Task objective:
Report each line of the data that includes the word "target".

__________

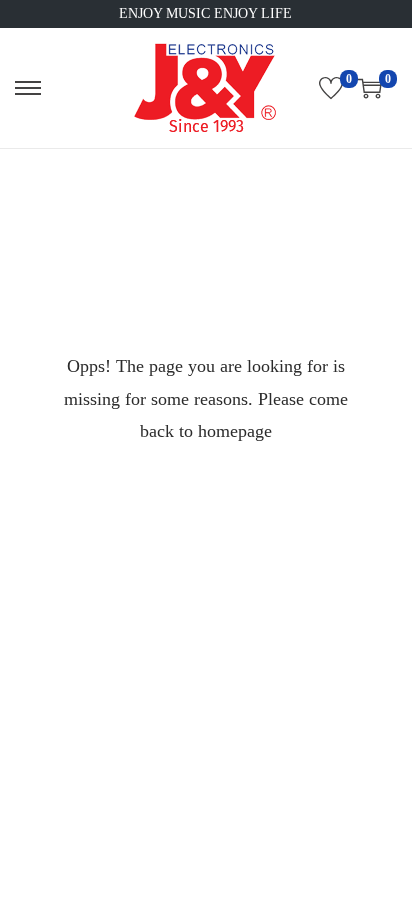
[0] (331, 88)
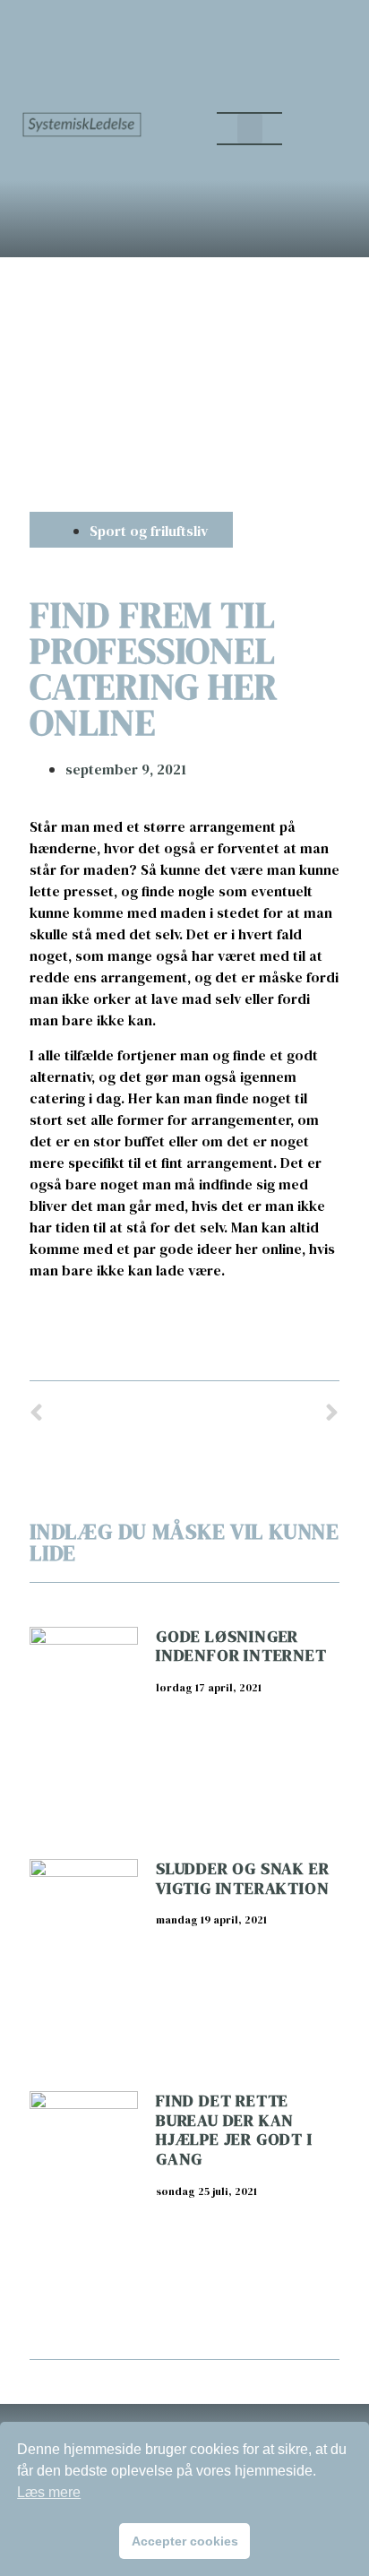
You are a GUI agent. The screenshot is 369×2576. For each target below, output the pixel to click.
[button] (249, 128)
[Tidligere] (107, 1414)
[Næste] (261, 1414)
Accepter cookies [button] (185, 2541)
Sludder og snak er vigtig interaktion (242, 1878)
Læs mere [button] (49, 2492)
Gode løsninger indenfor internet (241, 1646)
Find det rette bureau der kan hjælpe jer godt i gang (234, 2129)
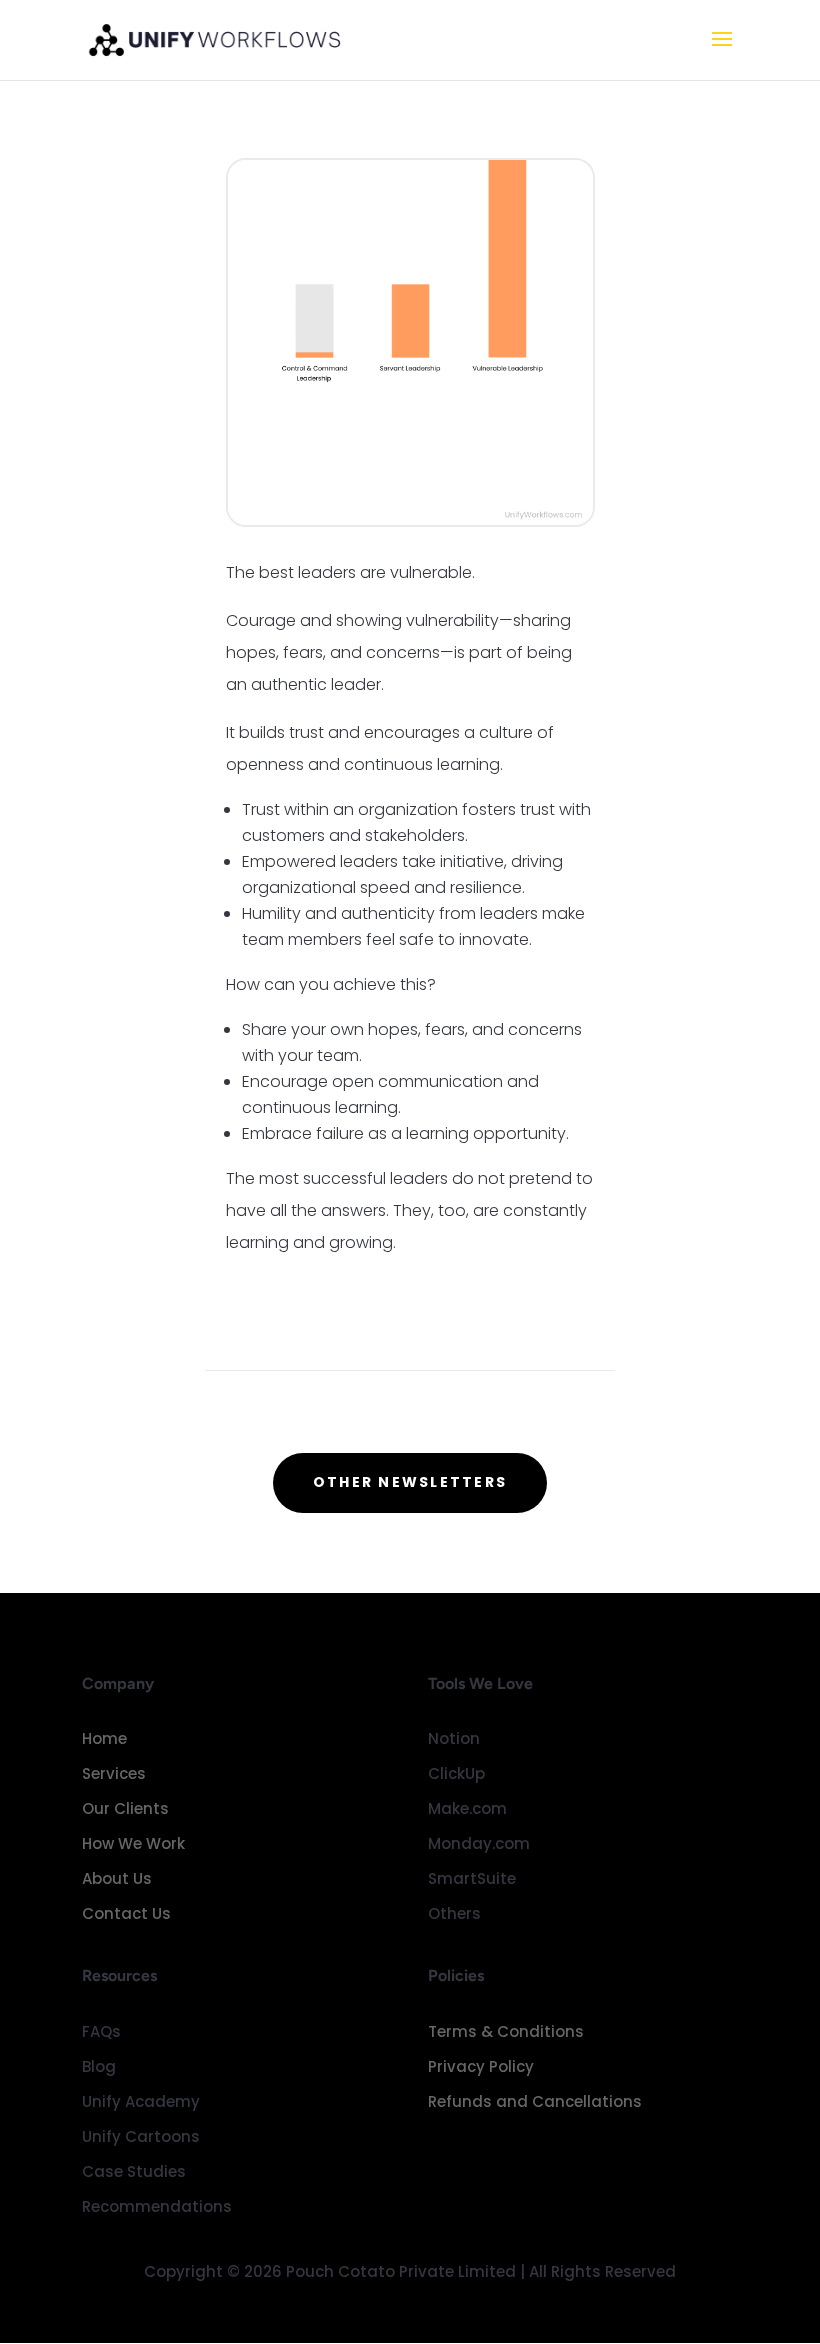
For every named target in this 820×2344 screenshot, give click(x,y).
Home (104, 1738)
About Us (117, 1878)
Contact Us (126, 1913)
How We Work (133, 1843)
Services (114, 1773)
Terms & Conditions (506, 2031)
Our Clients (125, 1808)
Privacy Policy (481, 2066)
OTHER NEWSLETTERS (410, 1482)
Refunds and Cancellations (535, 2101)
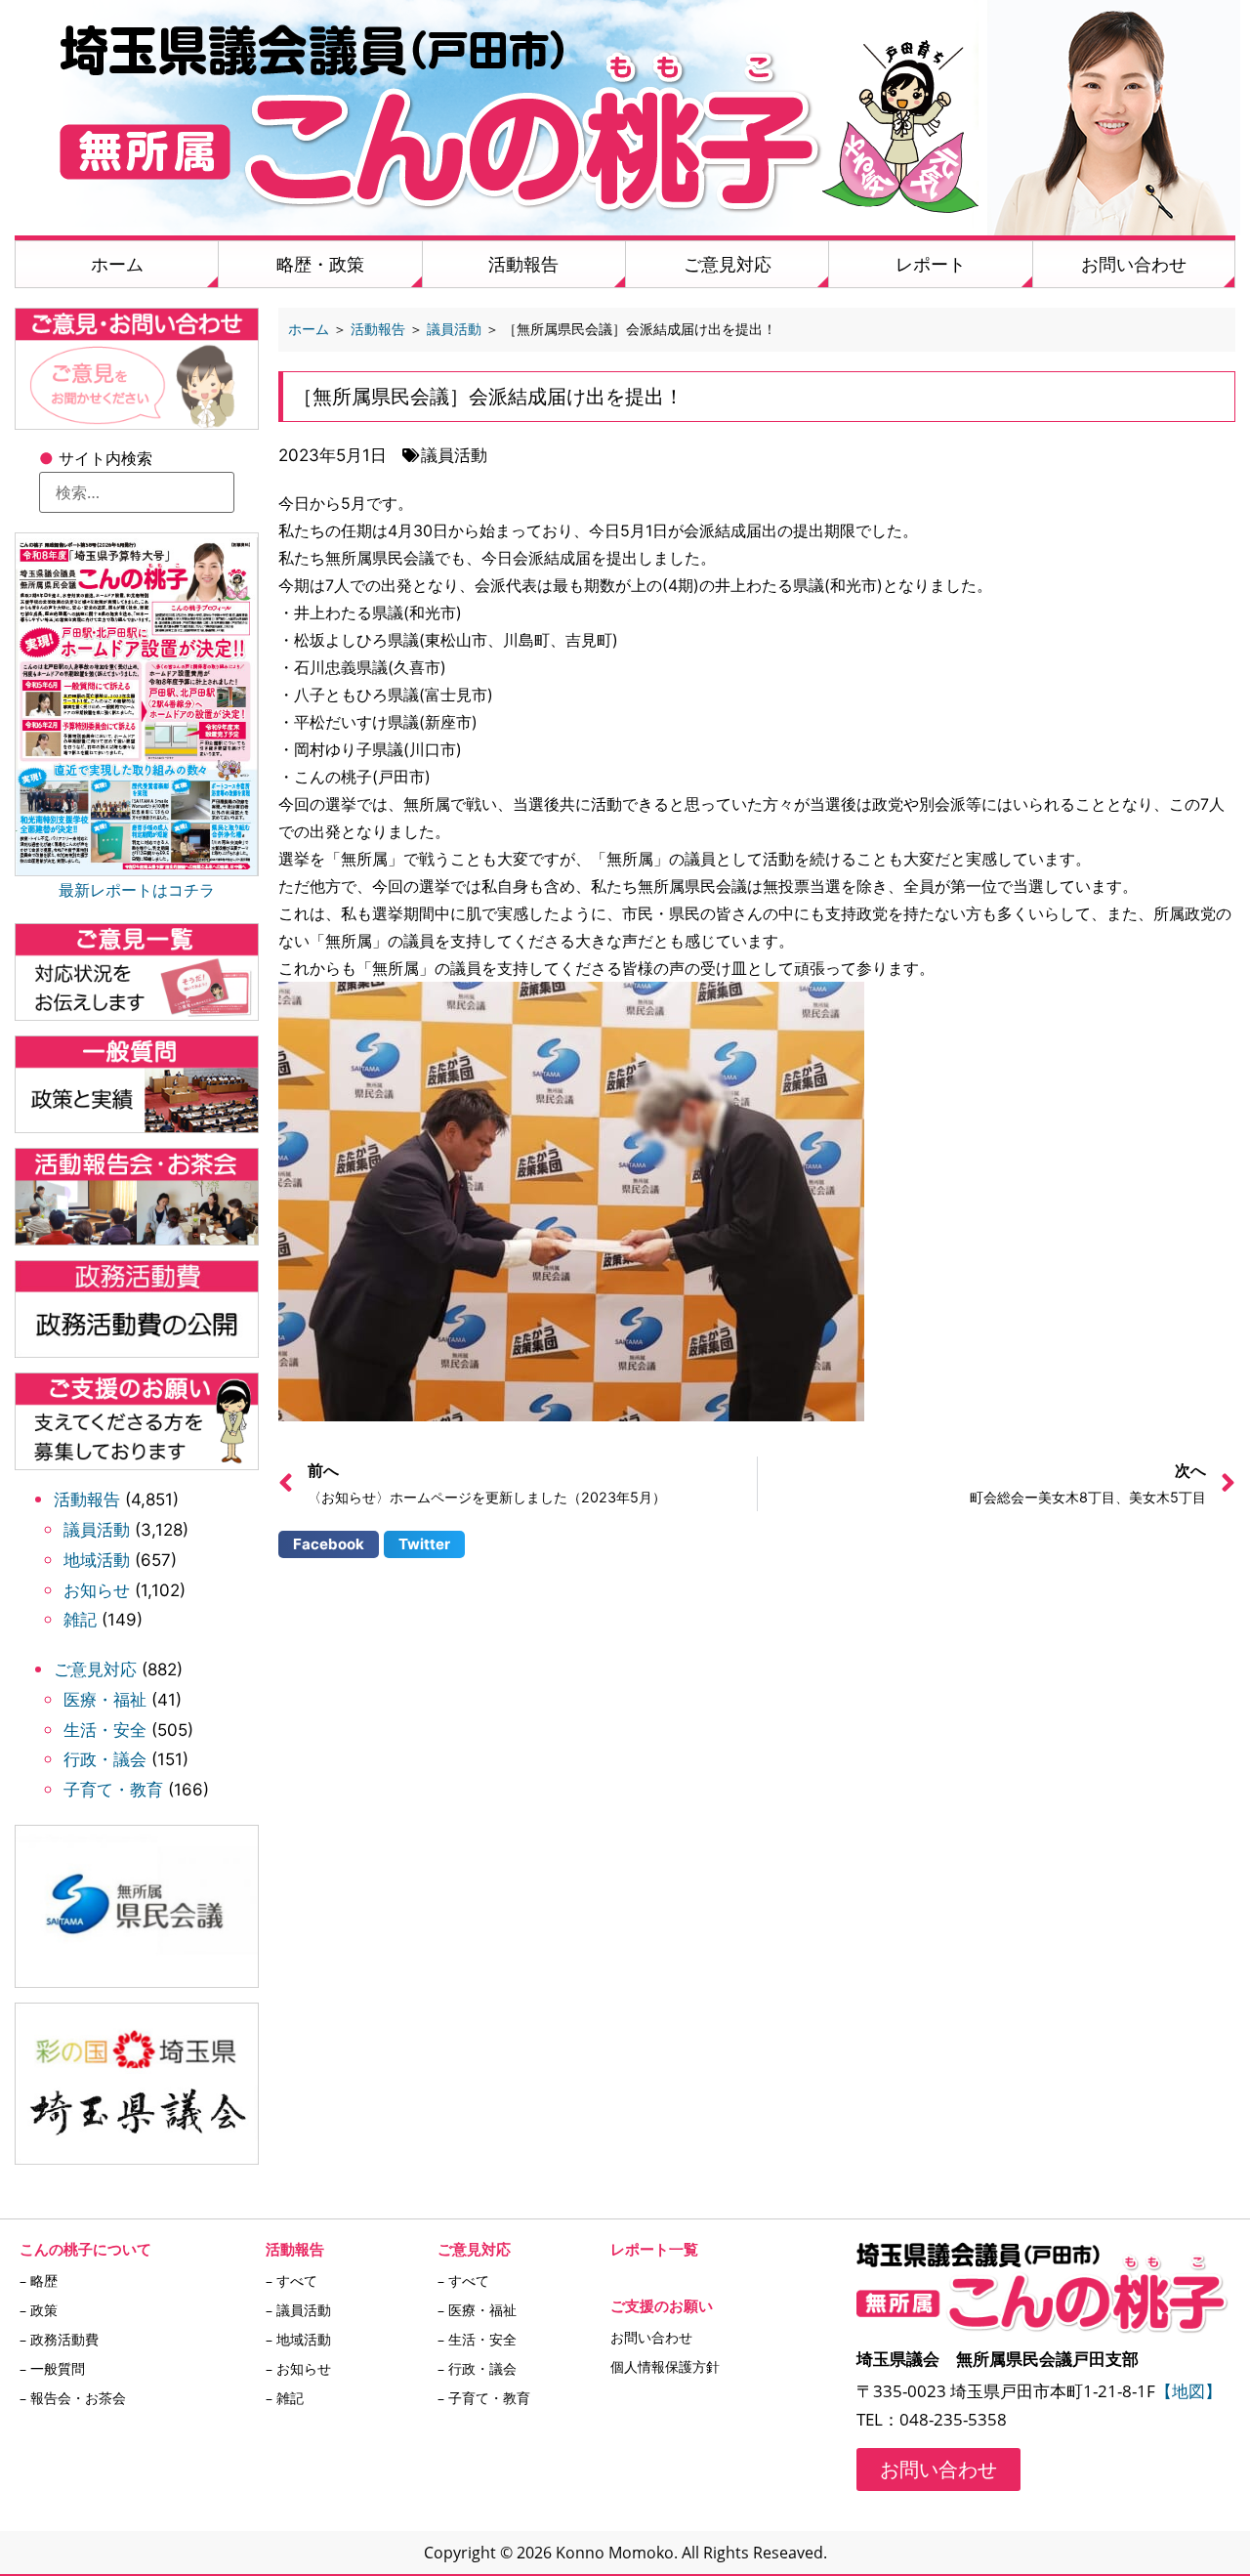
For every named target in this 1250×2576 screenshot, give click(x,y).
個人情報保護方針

__________

Answer below:
You are a GUI agent. The screenshot is 369×2576. For each target below, output the pixel to click.
For every named target in this 820×2344 screenshot, give click(x,y).
For every named target in this 1250×2576 screenshot, give click(x,y).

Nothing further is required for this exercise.